Hybrid cars and conventional cars share a lot of the same components. This is because a hybrid car is actually a conventional car with a hybrid package, or system added to it. The type of hybrid system added to the car can vary widely from a simple system to a complex system depending on how the manufacturer designs the system.
The electric portion of a hybrid vehicle consists of at least three major components: the motor generator, the high voltage battery and an electronic controller.

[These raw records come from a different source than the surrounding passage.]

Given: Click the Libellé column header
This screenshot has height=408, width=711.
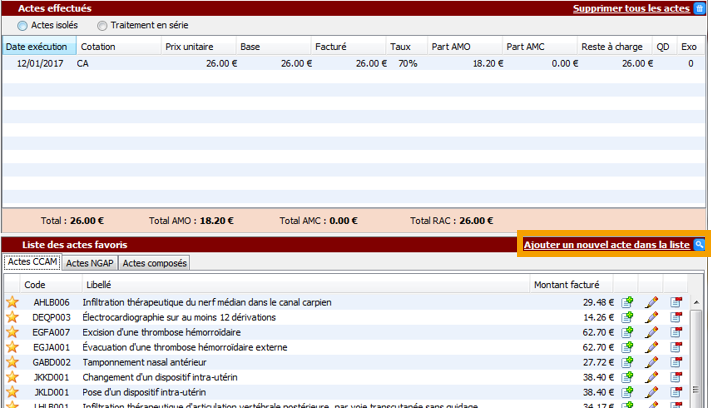Looking at the screenshot, I should point(300,285).
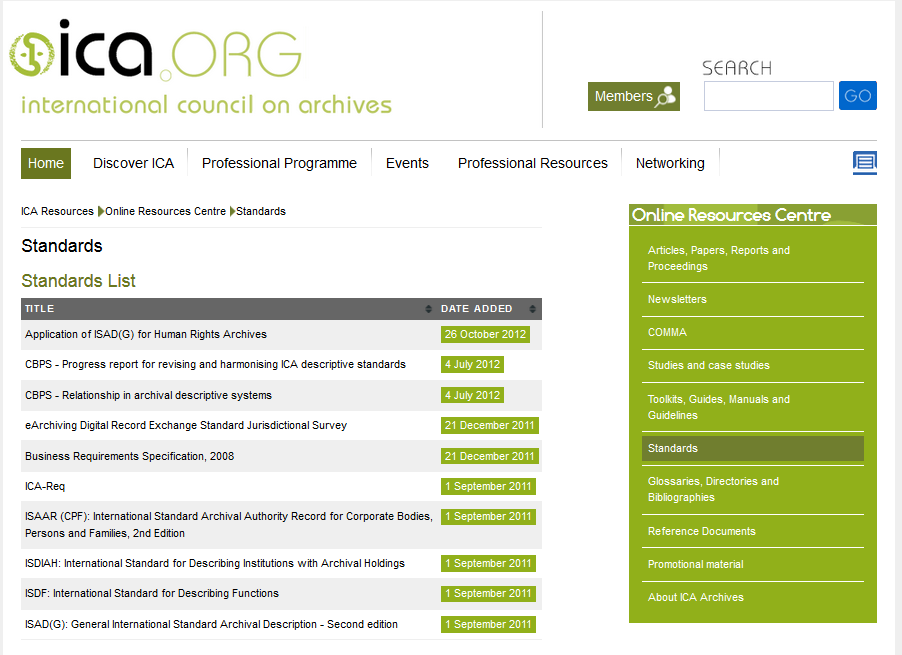
Task: Open the Professional Resources menu
Action: [532, 163]
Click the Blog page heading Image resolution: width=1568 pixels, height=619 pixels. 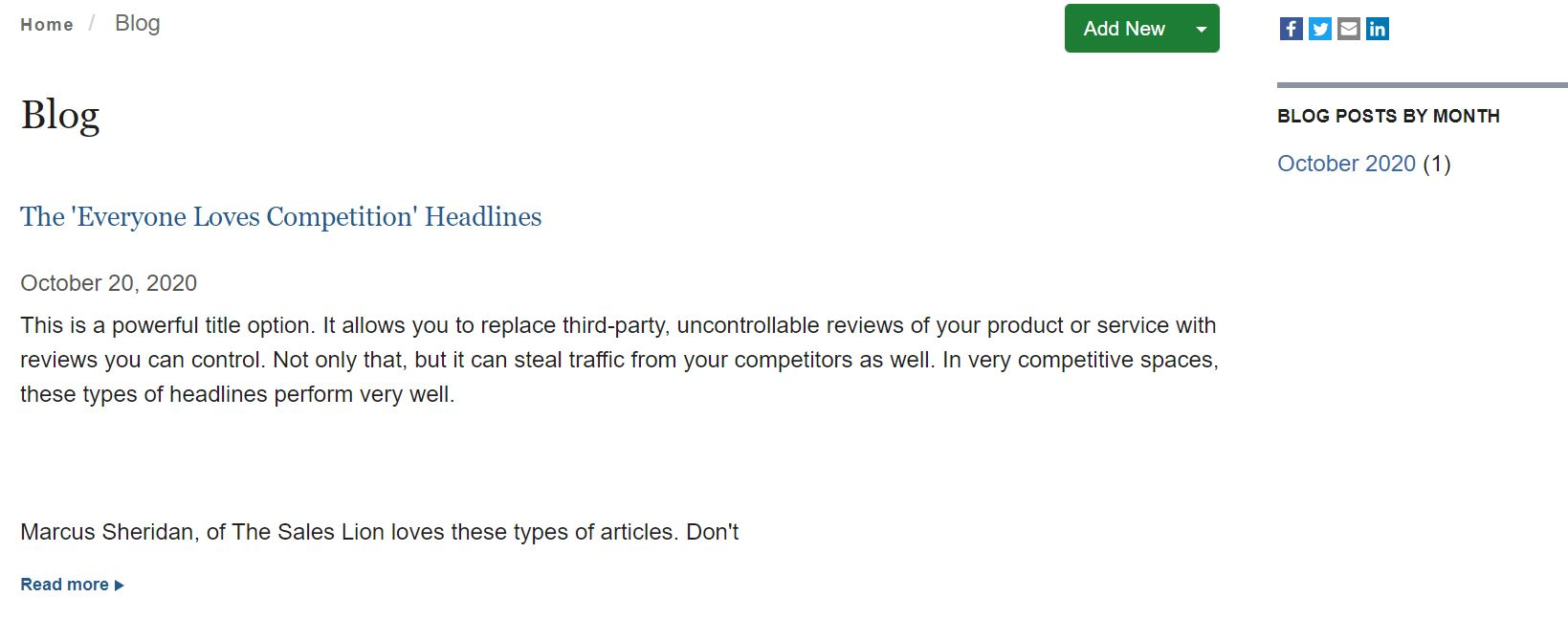pos(60,116)
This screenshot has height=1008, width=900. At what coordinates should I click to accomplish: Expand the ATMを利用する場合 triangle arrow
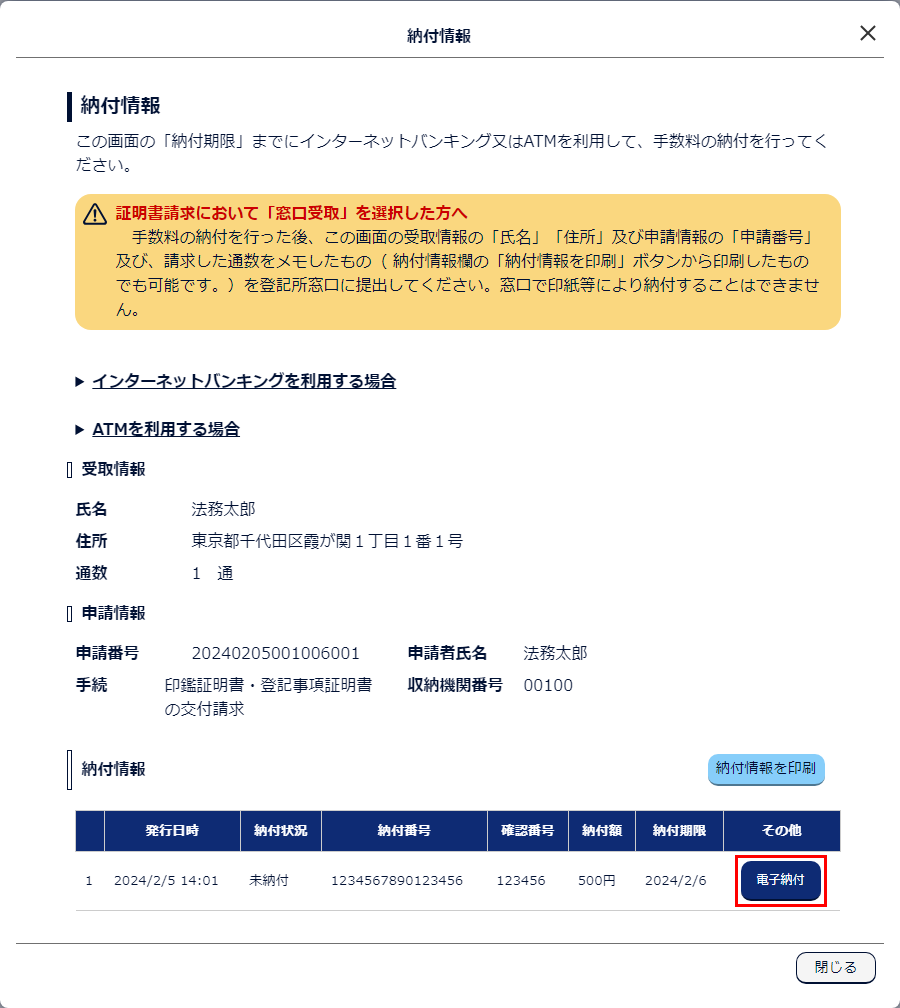[x=80, y=429]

A very simple system from one manufacturer consists of a large motor/generator mounted on the engine at its normal position and driven by a heavy duty belt system. An electronic controller, a high-voltage battery pack, electric power steering, and an additional electric pump in the automatic transmission, round out the system. As this vehicle comes to a stop the generator will store braking energy in the battery pack. The electronic controller will allow the engine to stop running, while the vehicle is stopped, to save additional fuel. When the driver releases the brake and steps on the accelerator, the controller will direct the motor generator to restart the engine automatically and assist in acceleration. Another variation of this simple system mounts the motor generator in between the engine and the transmission or inside of the transmission, which would eliminate the need for the heavy-duty belt drive system.
Both of these systems allow regenerative braking, as well as auto engine stop and start and acceleration assist. These systems do not allow electric only operation, the engine must be running for the vehicle to move.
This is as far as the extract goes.